→ **Data**:
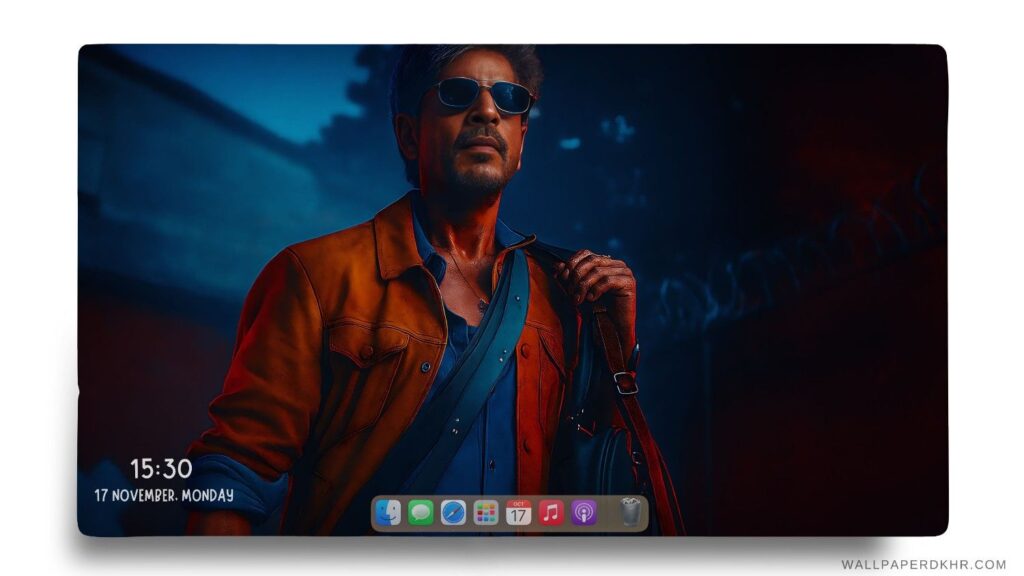The width and height of the screenshot is (1024, 576).
Task: Open the Calendar app showing October 17
Action: (518, 513)
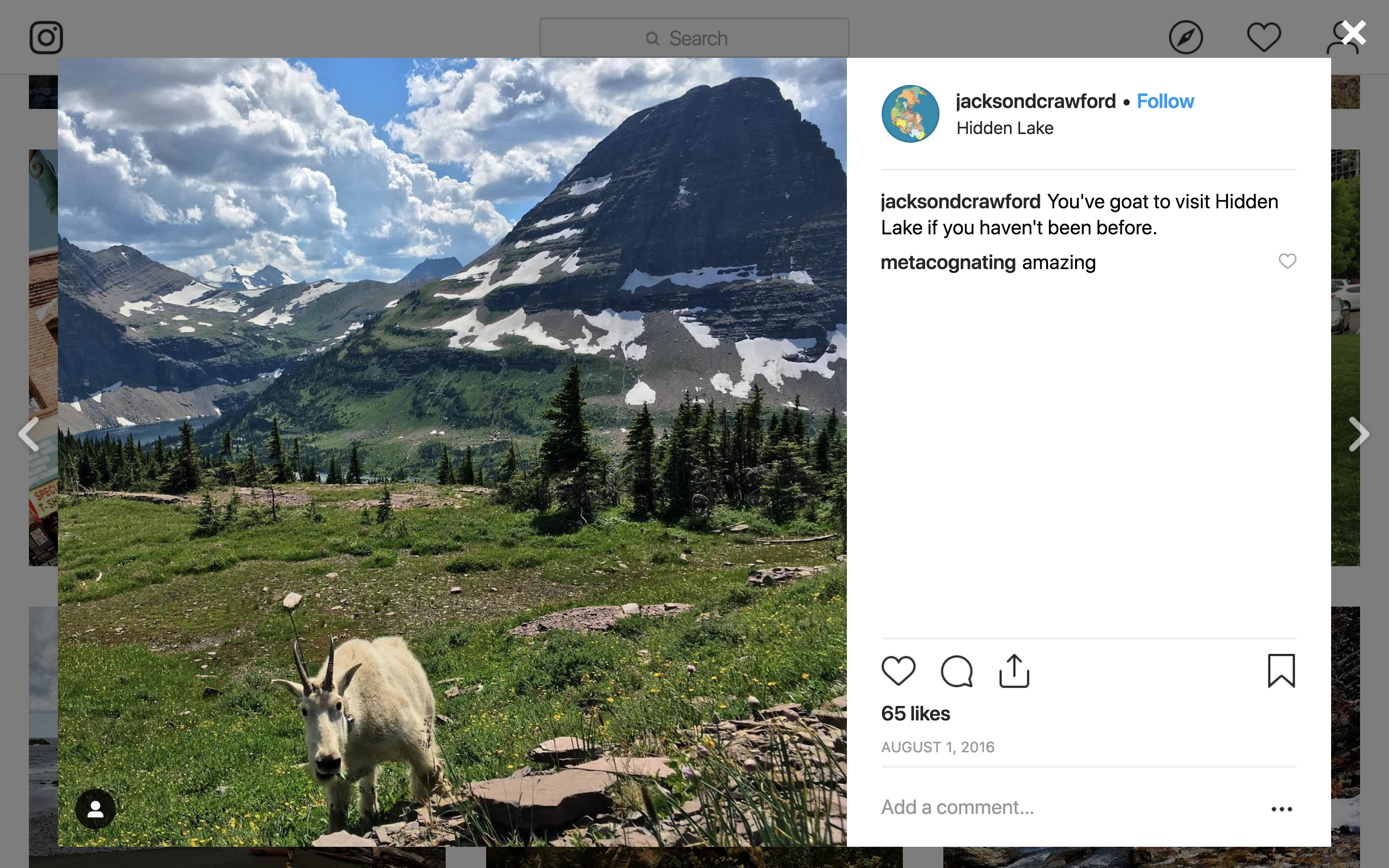Like the metacognating comment

coord(1287,261)
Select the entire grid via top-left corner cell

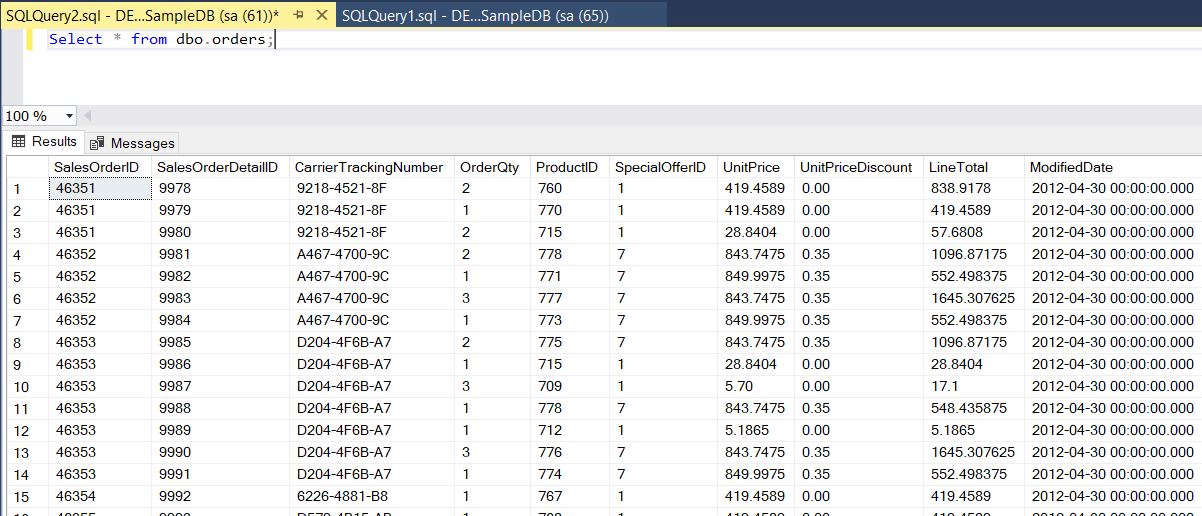point(26,167)
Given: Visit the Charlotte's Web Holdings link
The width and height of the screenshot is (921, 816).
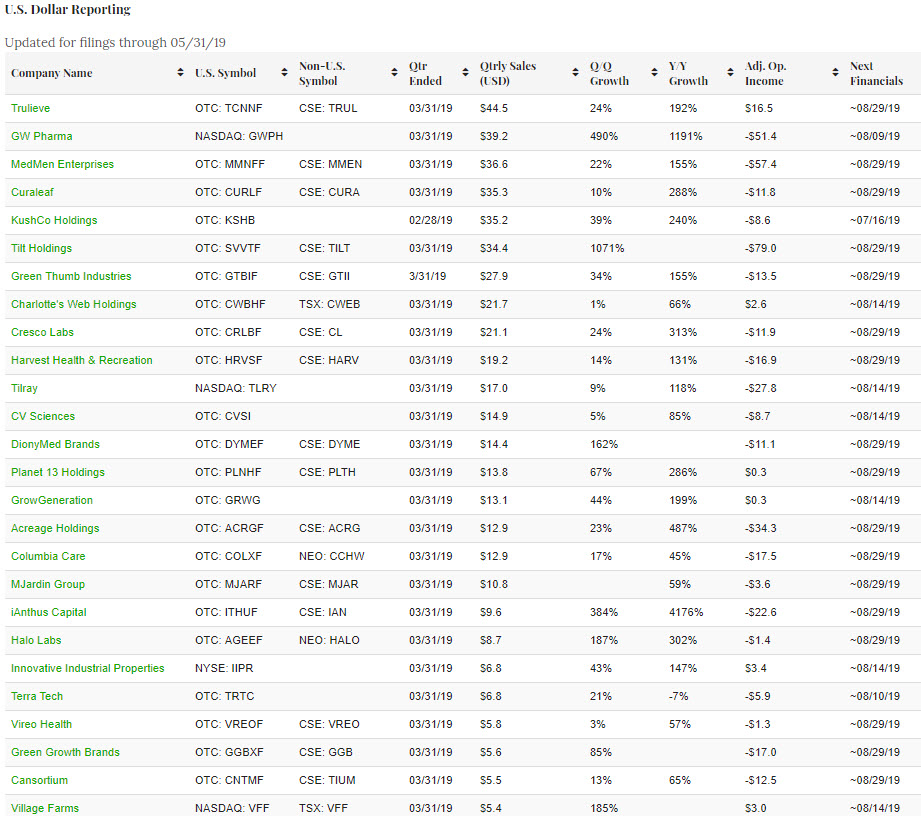Looking at the screenshot, I should (x=73, y=304).
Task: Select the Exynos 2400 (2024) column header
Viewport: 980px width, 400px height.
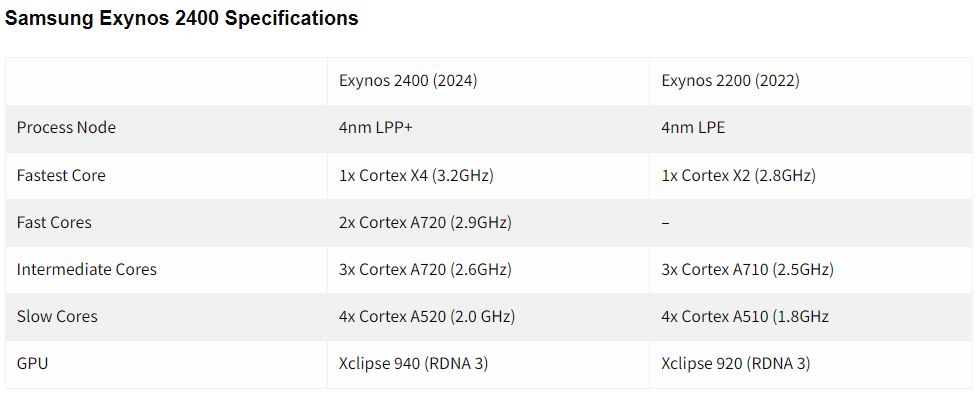Action: click(408, 81)
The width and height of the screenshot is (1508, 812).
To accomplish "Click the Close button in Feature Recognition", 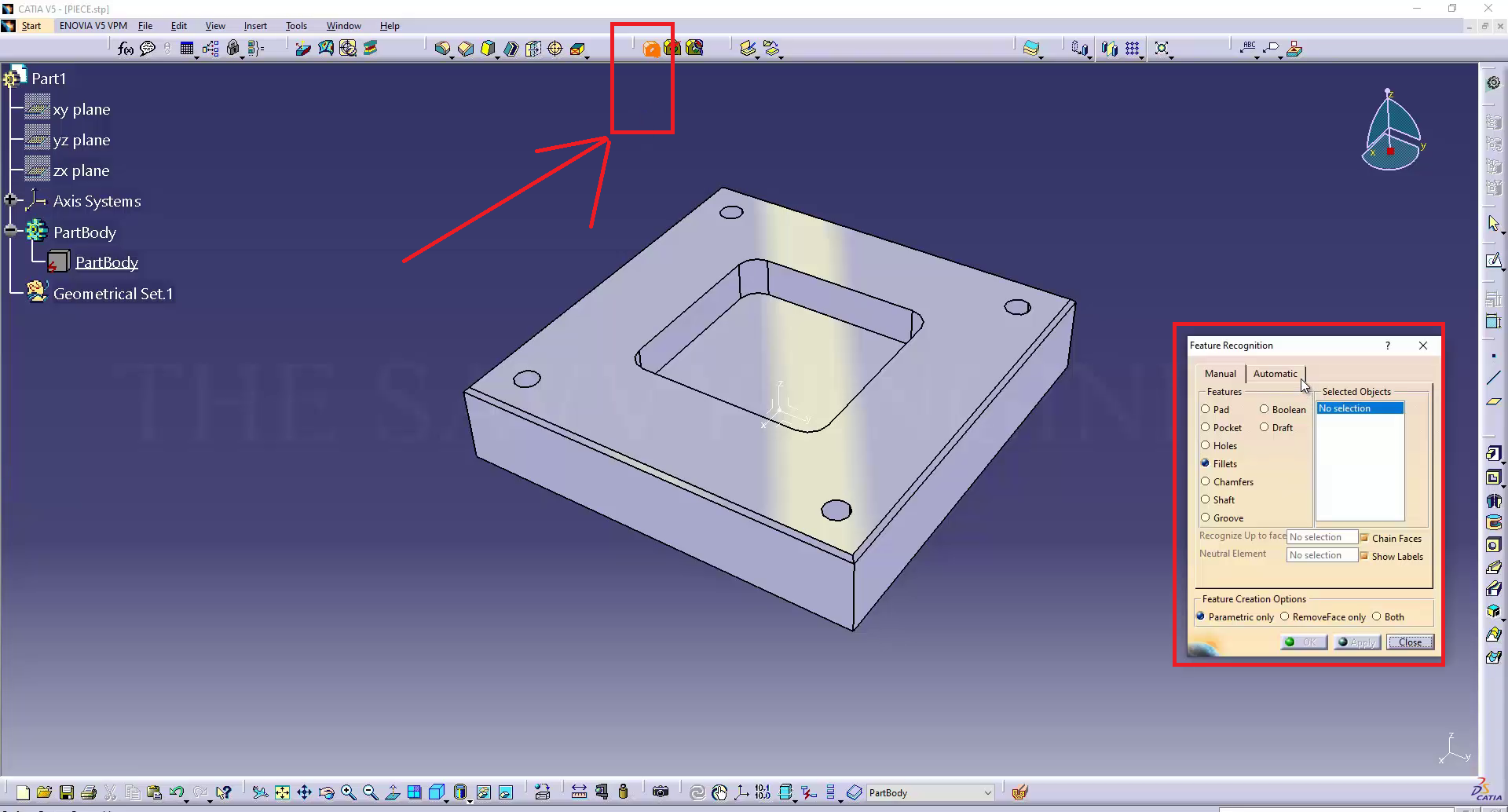I will point(1410,642).
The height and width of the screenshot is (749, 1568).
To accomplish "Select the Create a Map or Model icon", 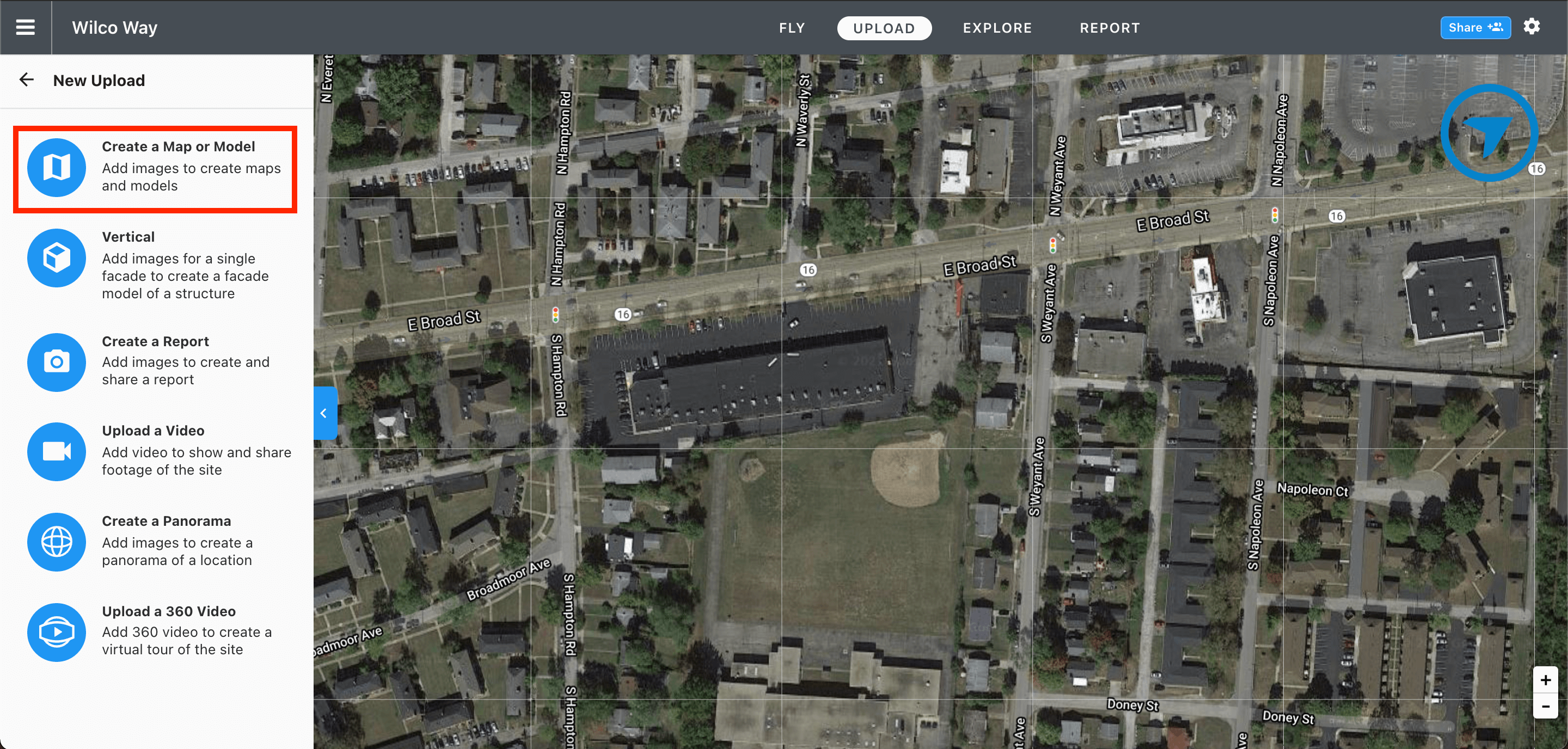I will point(57,167).
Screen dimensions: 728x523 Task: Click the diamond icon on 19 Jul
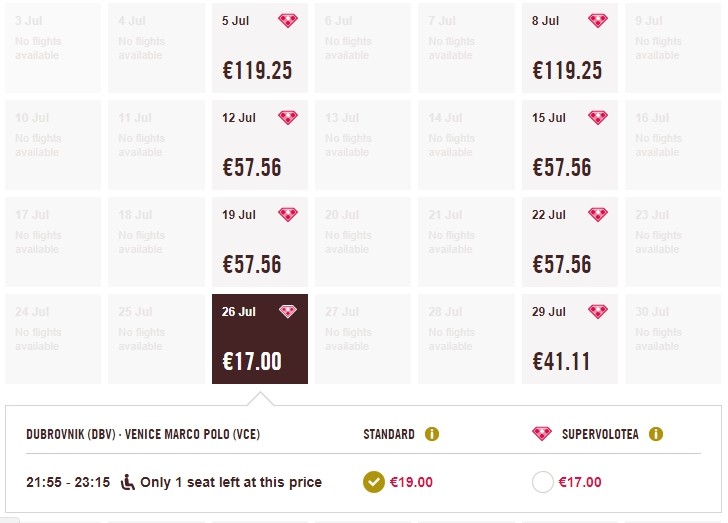(288, 215)
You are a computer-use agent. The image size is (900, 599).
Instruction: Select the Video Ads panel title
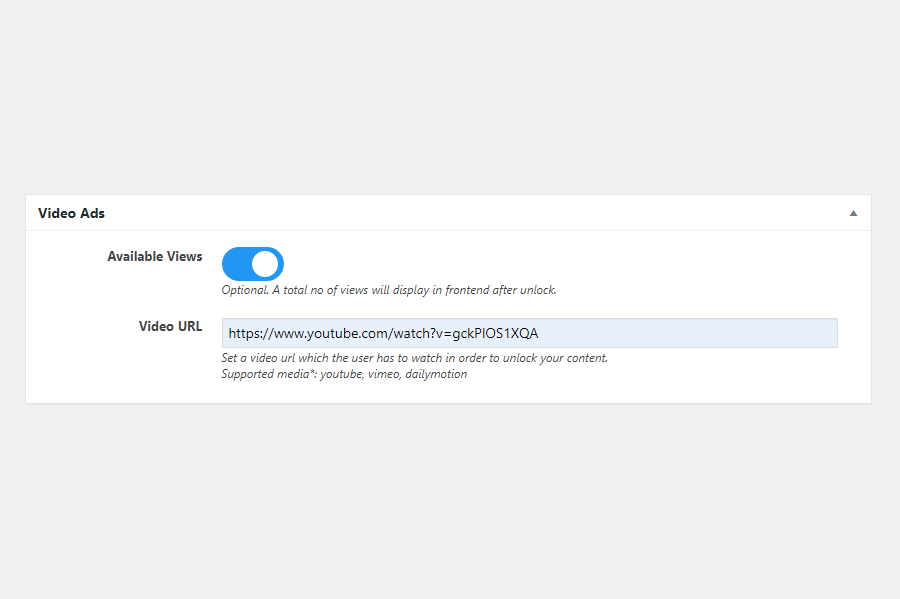pos(71,213)
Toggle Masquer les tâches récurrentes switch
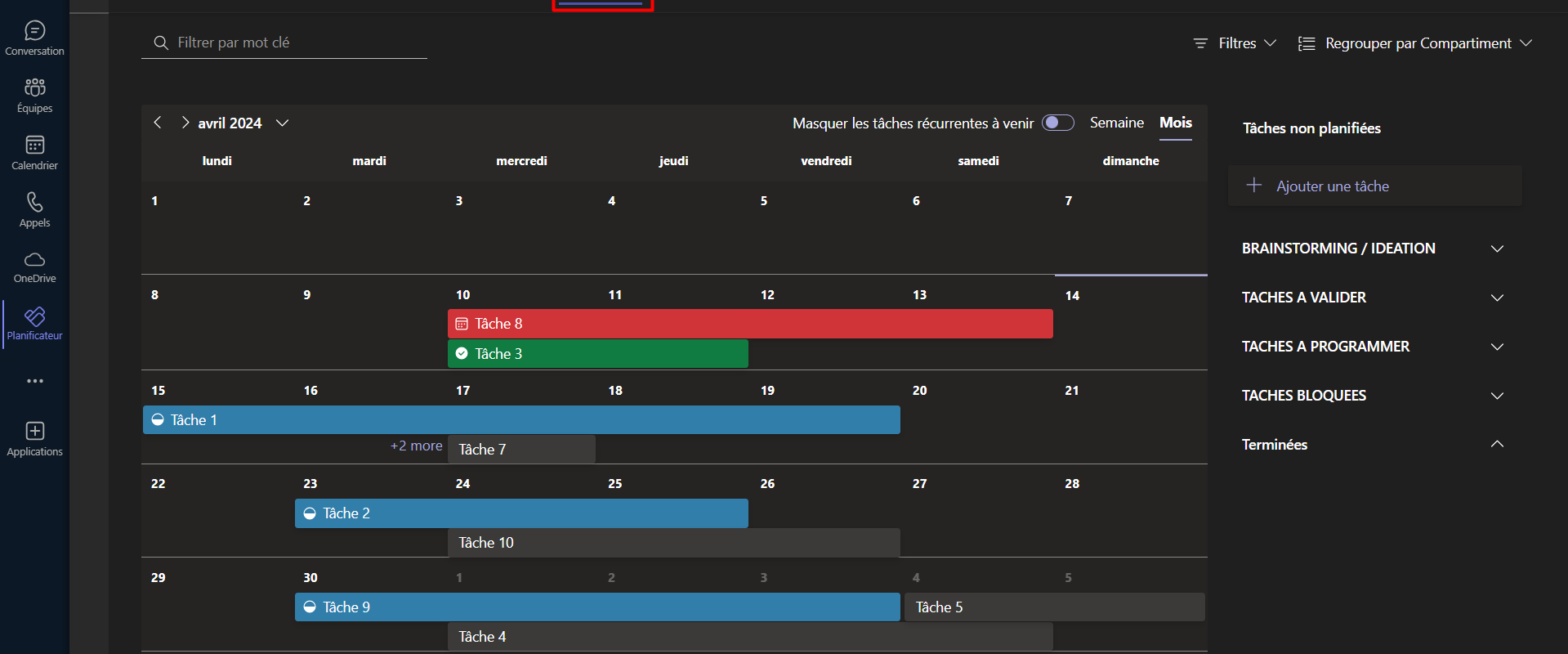This screenshot has width=1568, height=654. point(1057,123)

→ **Exercise objective**:
Print every line of the listing above, starting with the line that contains "You are a computer-use" and continuing through the end of the listing, with both ends included. Leave the pictures out.

→ **Solution**:
You are a computer-use agent. The image size is (900, 599).
Instruction: Select the Video Ads panel title
pos(71,213)
Toggle Masquer les tâches récurrentes switch
This screenshot has width=1568, height=654. point(1057,123)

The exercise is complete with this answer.